Available records:
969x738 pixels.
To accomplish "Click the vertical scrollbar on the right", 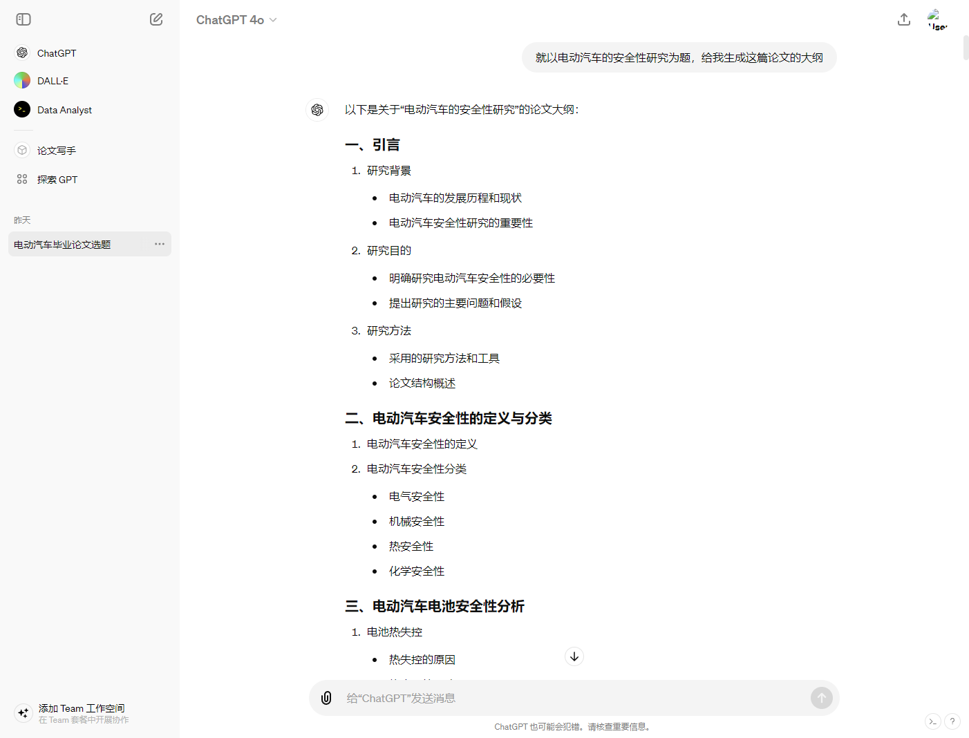I will (x=966, y=48).
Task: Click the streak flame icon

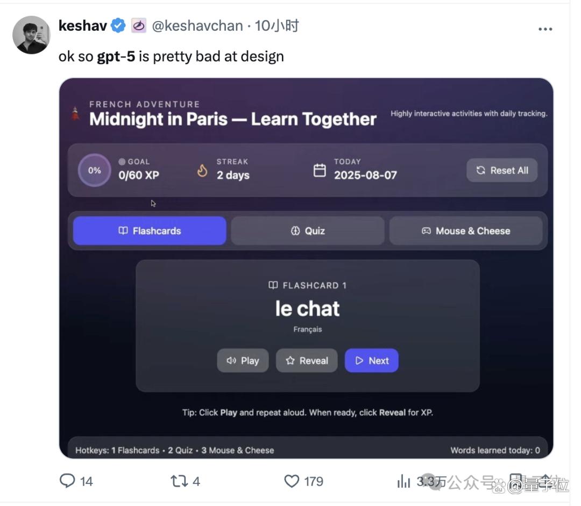Action: [202, 170]
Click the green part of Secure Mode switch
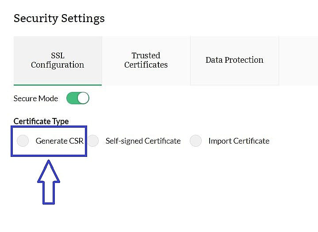 coord(72,98)
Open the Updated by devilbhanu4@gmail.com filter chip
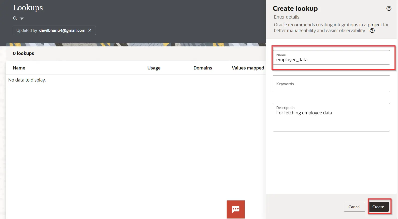The height and width of the screenshot is (219, 398). click(51, 30)
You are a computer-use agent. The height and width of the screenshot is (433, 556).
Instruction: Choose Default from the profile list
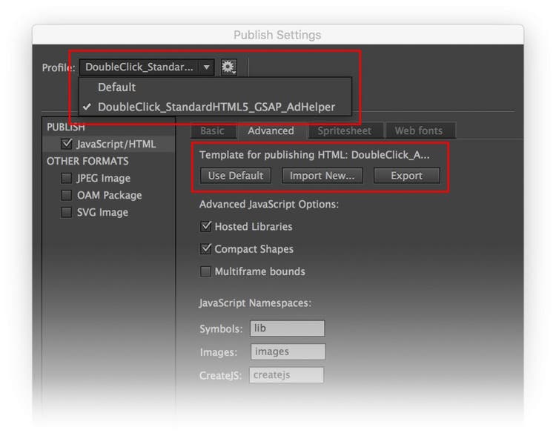coord(116,87)
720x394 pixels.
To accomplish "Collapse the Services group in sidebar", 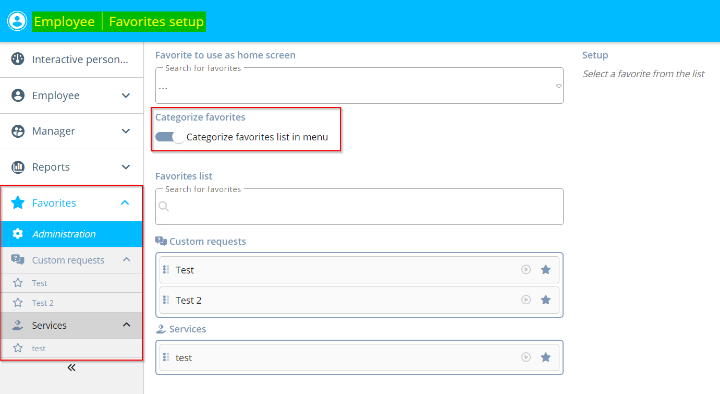I will 126,325.
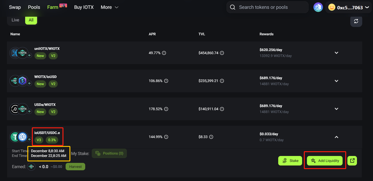Open the wallet address 0xc5...7063 dropdown
The image size is (373, 181).
pos(349,8)
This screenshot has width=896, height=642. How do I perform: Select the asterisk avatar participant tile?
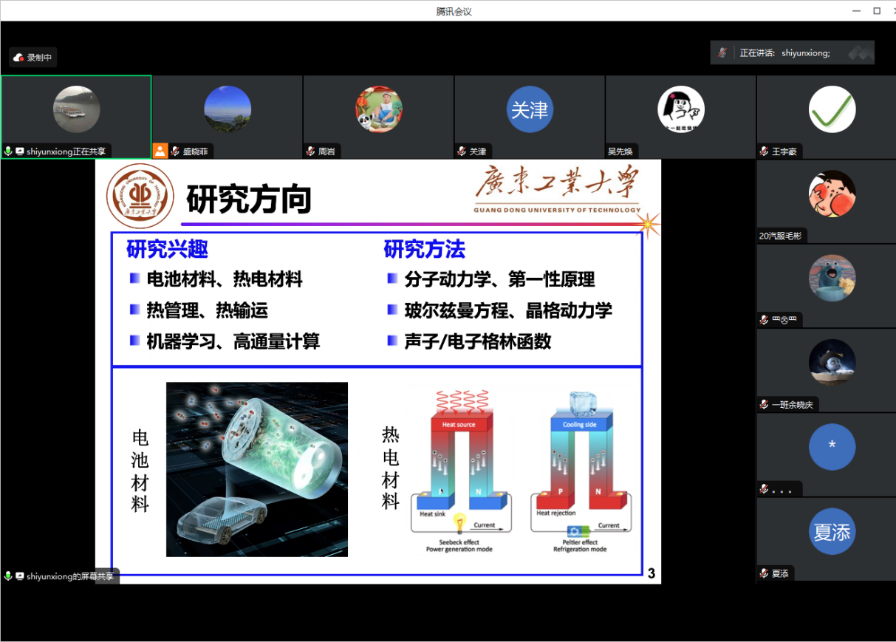[832, 446]
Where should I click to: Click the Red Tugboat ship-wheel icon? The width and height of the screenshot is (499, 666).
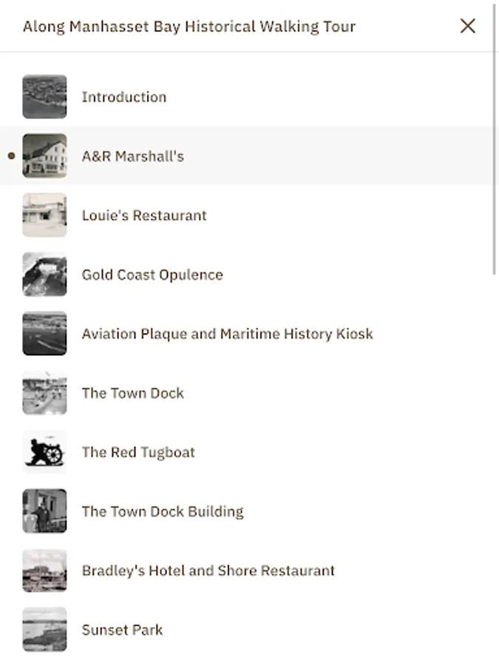(x=44, y=452)
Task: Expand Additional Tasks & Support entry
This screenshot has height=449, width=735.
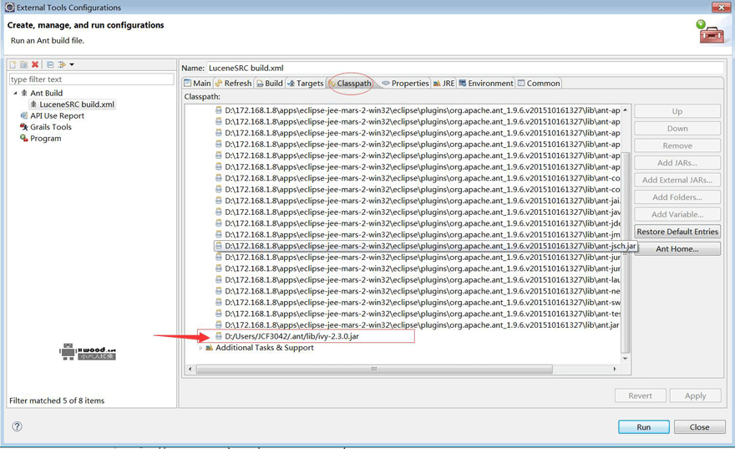Action: tap(200, 348)
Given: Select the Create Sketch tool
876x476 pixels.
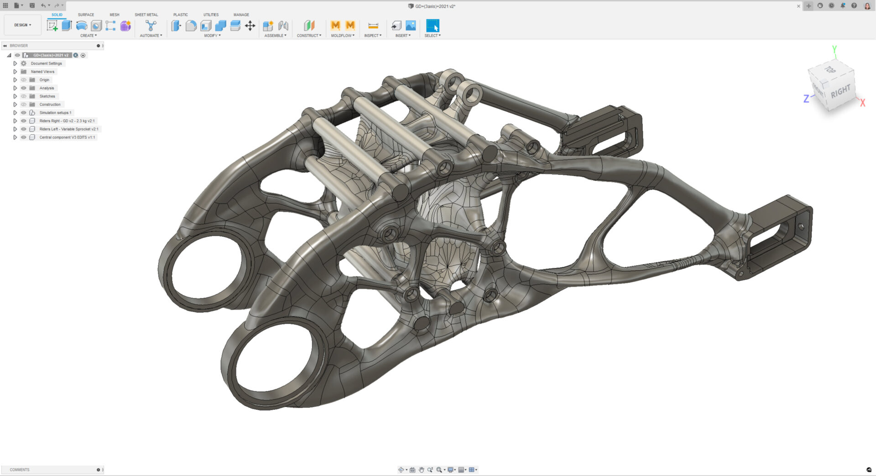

Task to carry out: Turn the rows into a numbered list, starting at the line that contains "Given: Select the Create Sketch tool" and ending at the end of the rows, with both ends included and blank lines skipped. Leave the pictures out of the answer.

Answer to the problem:
1. Given: Select the Create Sketch tool
2. 876x476 pixels.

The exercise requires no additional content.